The nutritional breakdown at the end of each recipe also was transformed over the years to include carbohydrates and sodium, as well as the GI rating.

When Annette and husband Bill found themselves as empty nesters, they realised many other singles and couples needed recipes with smaller portions to reduce any wastage, so Cooking For 1 or 2 People and More Cooking for 1 or 2 People were born.

But all nine books follow a, well, ‘symple’ formula.

“They’re books to be used in the kitchen. They’re not a coffee table book,” Annette says.

“My technique is, I just chop it up, chuck it in the pot and cook it. I don’t want it to be too hard.

“I’ve got other things I want to do. People say to me, ‘You must love cooking’ and I say, ‘No, I just love to eat’.

“The comments that I got from the beginning were, ‘Oh my gosh, I love it – the ingredients are all in supermarket, you’ve got the nutrition information there, so I know what I’m doing, it’s all making me feel confident and it’s food that the whole family want to eat and not just the person who’s wanting to lose weight’.”

Over that quarter-century, Annette has practised what she’s preached to thousands of others in recognising that a lifestyle change is needed to not only reach goals but also maintain an individual healthy weight and avoid slipping back into old habits.

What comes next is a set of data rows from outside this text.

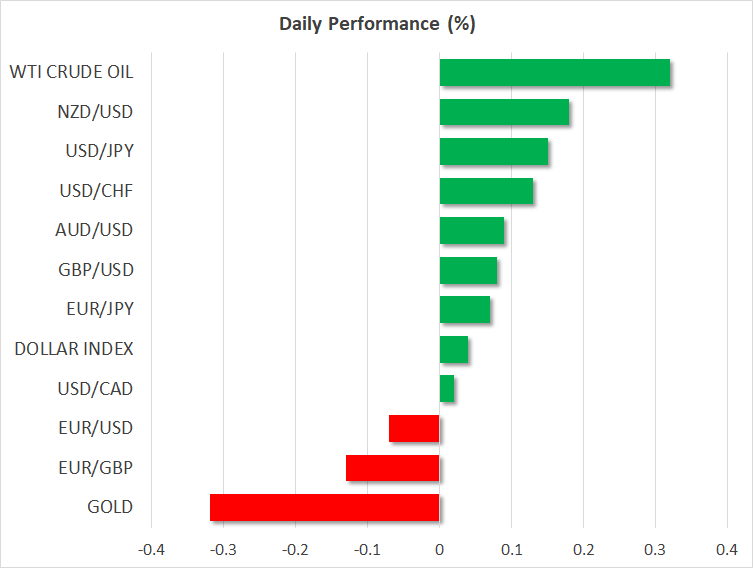Click the AUD/USD category label
Viewport: 753px width, 568px height.
click(94, 230)
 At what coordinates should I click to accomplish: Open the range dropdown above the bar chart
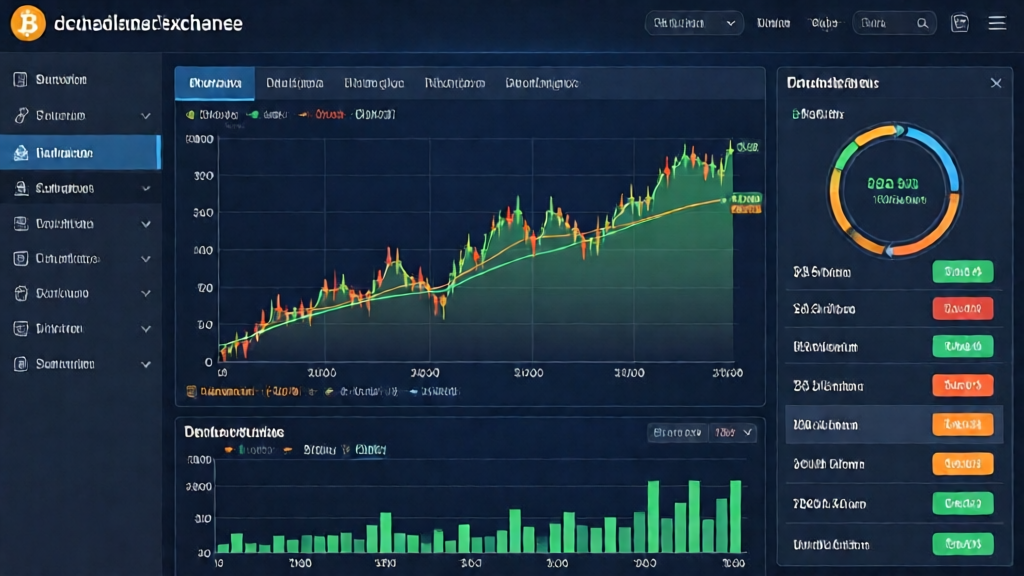click(x=732, y=433)
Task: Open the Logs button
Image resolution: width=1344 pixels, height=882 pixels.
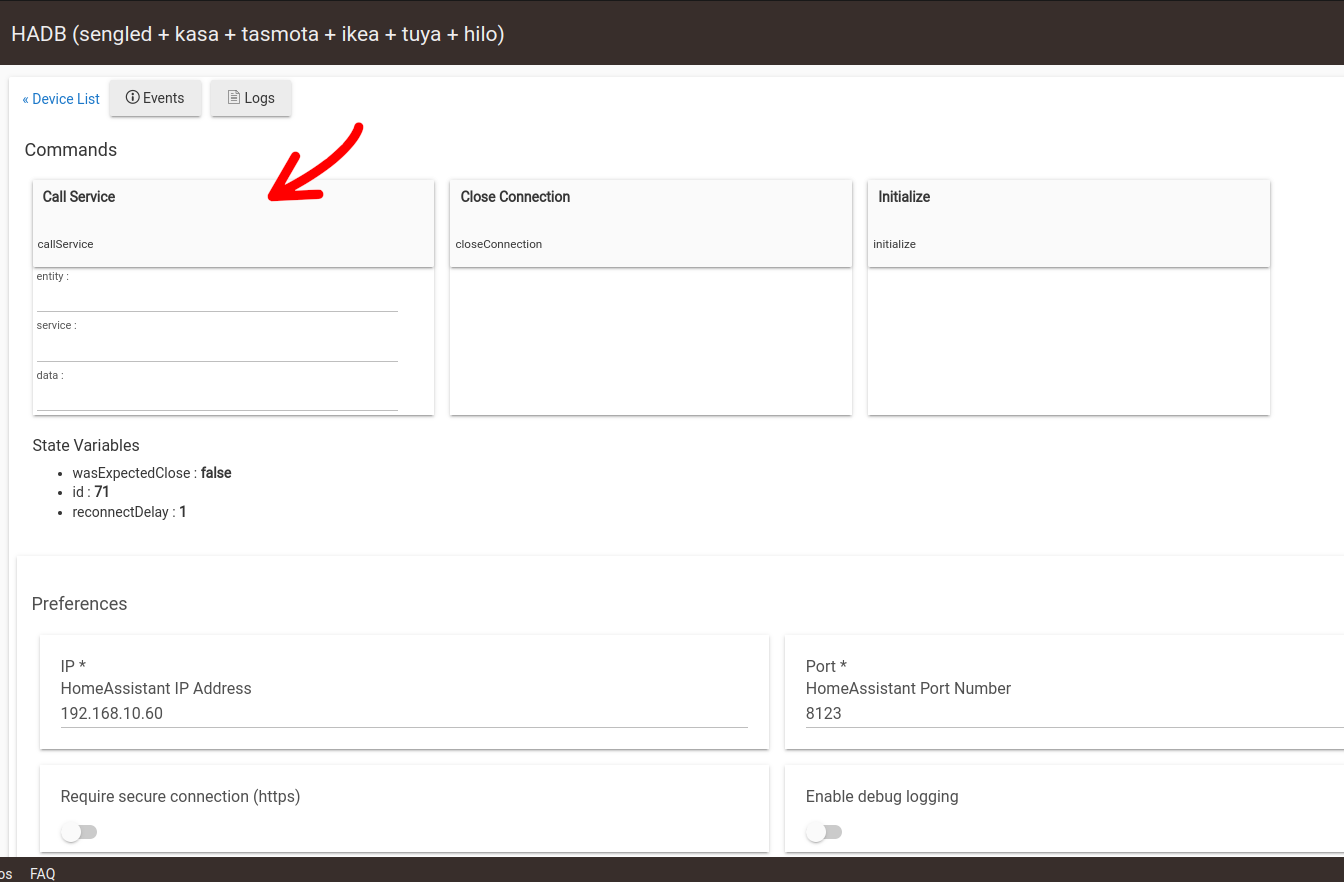Action: [251, 98]
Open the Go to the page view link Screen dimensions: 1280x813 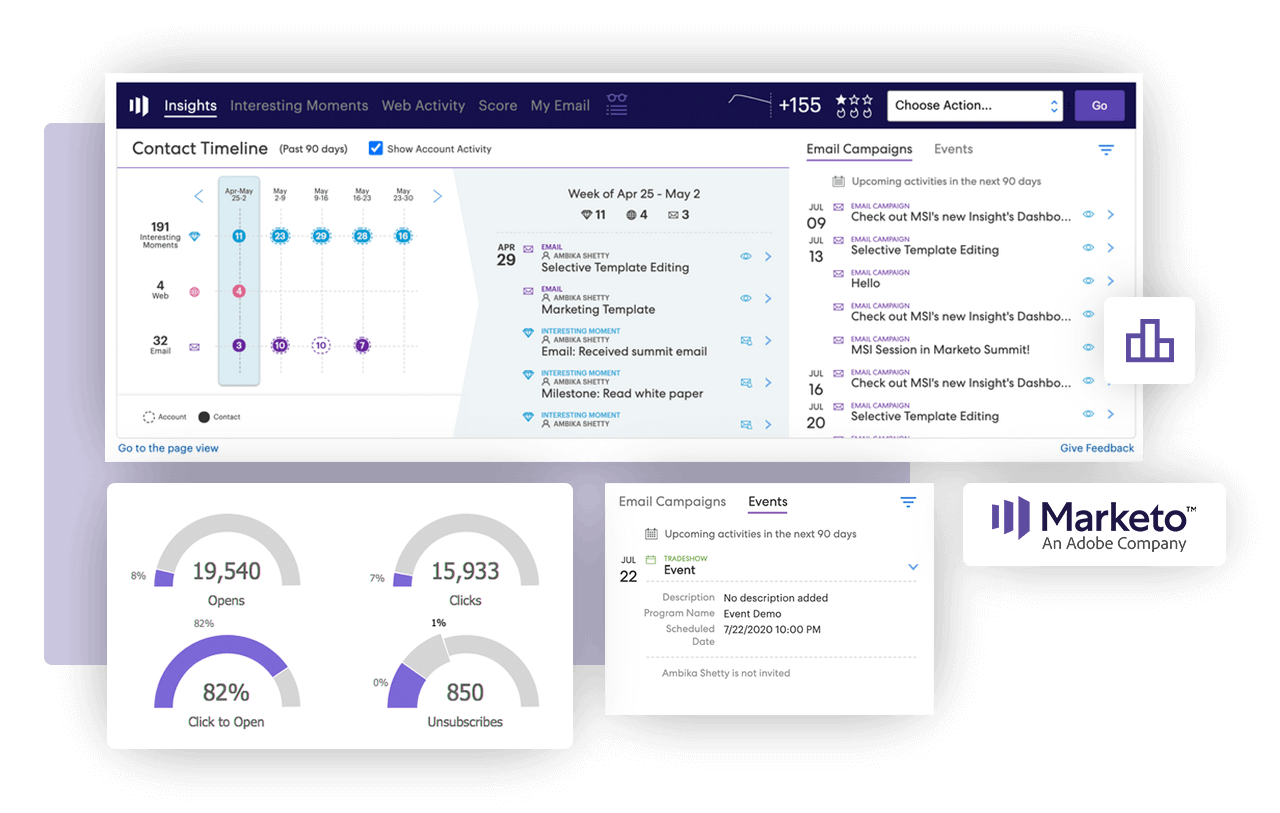[168, 448]
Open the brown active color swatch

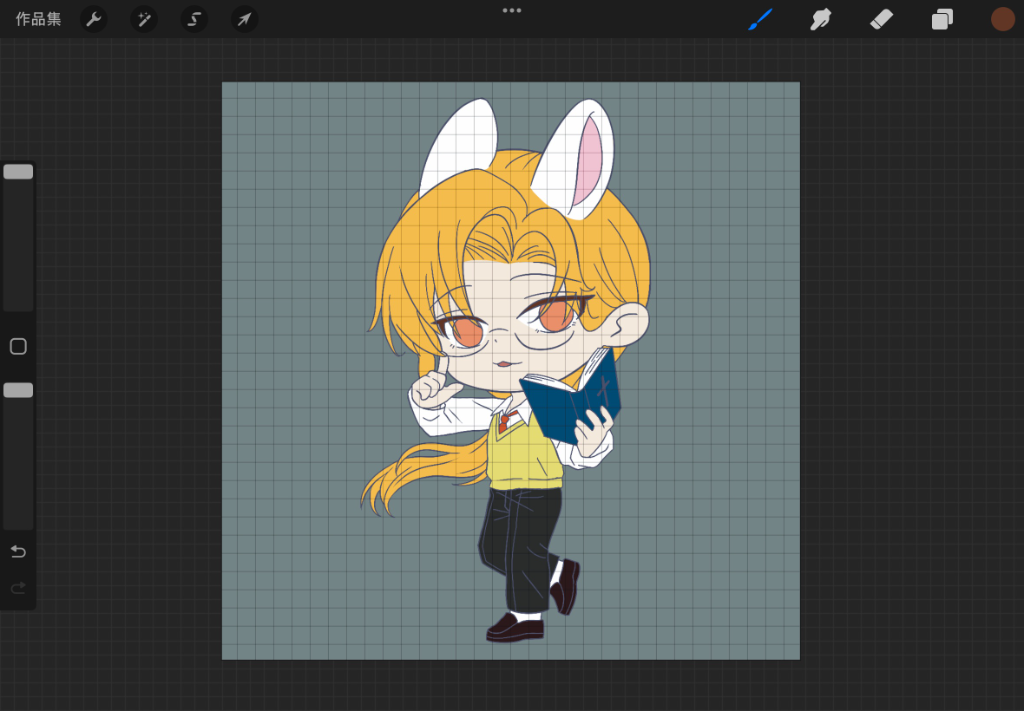click(x=1002, y=19)
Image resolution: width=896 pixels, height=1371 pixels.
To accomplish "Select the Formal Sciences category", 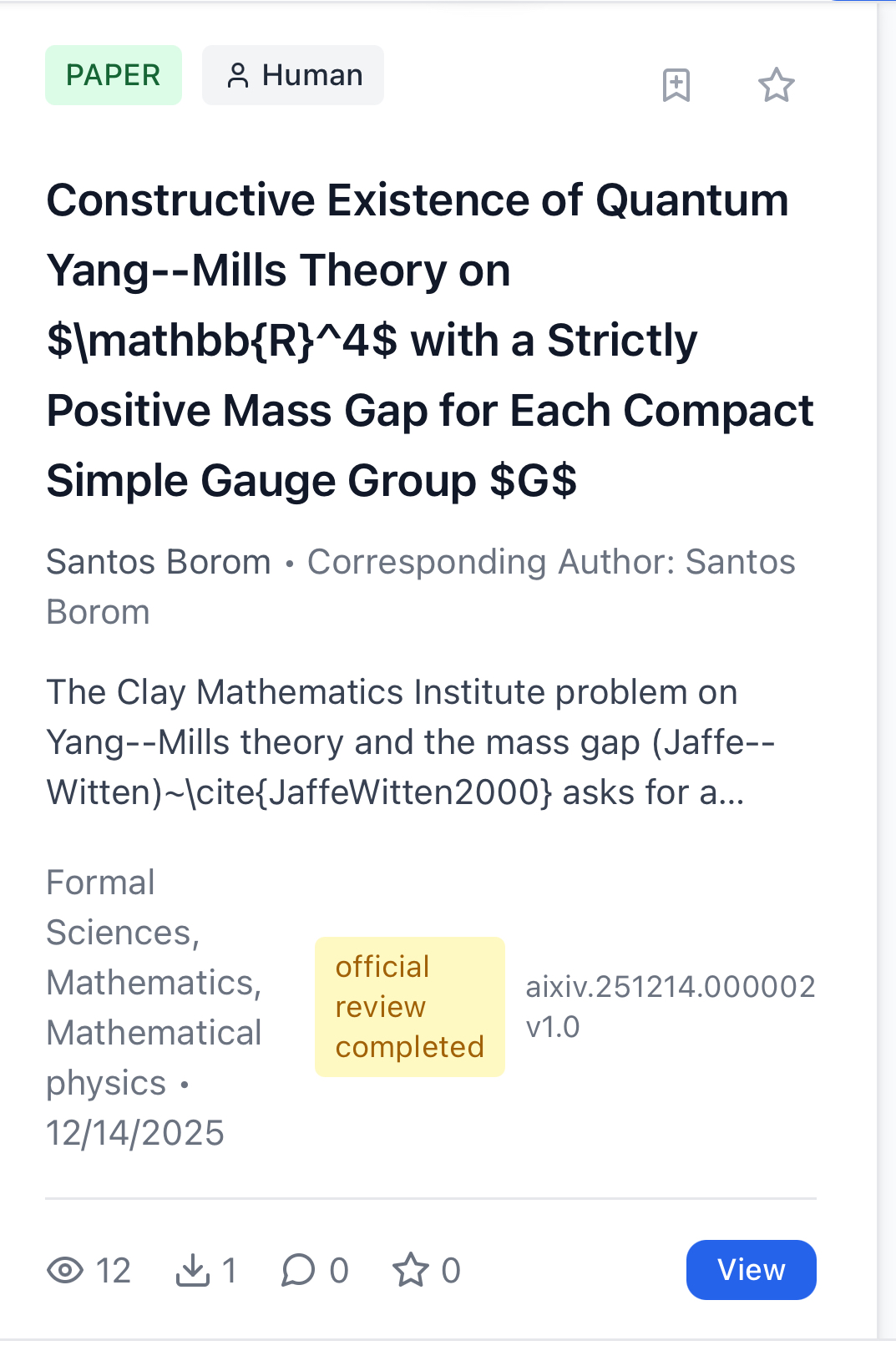I will tap(122, 908).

“There’s always been hundreds and hundreds of fad diets come and go but my theory of eating healthy, looking at the low saturated fats, being conscious of the calories that you have and just being active and drinking water – nothing’s changed,” the wife, mother of three daughters and grandmother of six says.

“It’s still the same for this generation that I’m teaching as well.

Me with the life-sized cardboard cutout of me at 100 kilos

“I love there’s so many people who’ve had better lives for their health because of the books.

“My biggest reward is hearing people say, ‘I’ve lost 30kg and I’m off my diabetes medication’. That is everything for me.”

Her mentoring program has kept Annette extremely busy of late.

“People sign up for eight weeks and three times a year I do a six-week challenge. Every week they get a menu plan for breakfast, lunch, dinner and snacks.

“There’s three levels, because I feel it’s important for someone who’s got to lose 5kg or 50kg.  They can’t have the same menu plan quantities, whereas most diets do that.

“I also make sure they’re getting at least 30g of fibre in their menu, calcium – things that I feel are important for good health.”

Once the eight weeks are over, participants can take up a monthly membership fee for all the support they need through emails, videos, live Q&As and a private Facebook group.


Find out about Annette’s online Mentoring program HERE


Then there’s the live Thursday with Annette show on Facebook that hit 30,000 views during recent Covid lockdowns, as well as planning for an upcoming in-person Saturday with Annette show at Maroochy RSL.

Retirement is still a distant dream, it seems, although Annette still enjoys being around what she calls “her tribe” of supporters, customers and followers.

The 2000 Sunshine Coast Outstanding Business Woman of the Year and 2004 Telstra Australian Micro Business of the Year winner loves nothing better than cooking in front of an audience and chatting afterwards.

At 67, these demonstrations are far more preferable to the three-day retreats she once planned and conducted – including overseas to Bali and Thailand’s Koh Samui.

But she has scaled back to three days a week in the Buderim office she shares with Bill as chief financial officer and her righthand woman of more than 10 years, Dianne Wallyn.

“All the years and the memories are just so fabulous,” Annette says without hesitation.

“It’s been a great ride, that’s for sure.

“We’re all really busy but loving it.

“I still get asked for another one (cookbook) and I go, ‘Gosh, people, let me retire’.

“Maybe in a couple of years we’ll look at (retiring). I just have to have a plan for it.

“I don’t want to retire and just sit around, wondering what to do with myself.

“I think, ‘Well, we’ve still got a spring in our step. Let’s just see how we go’.”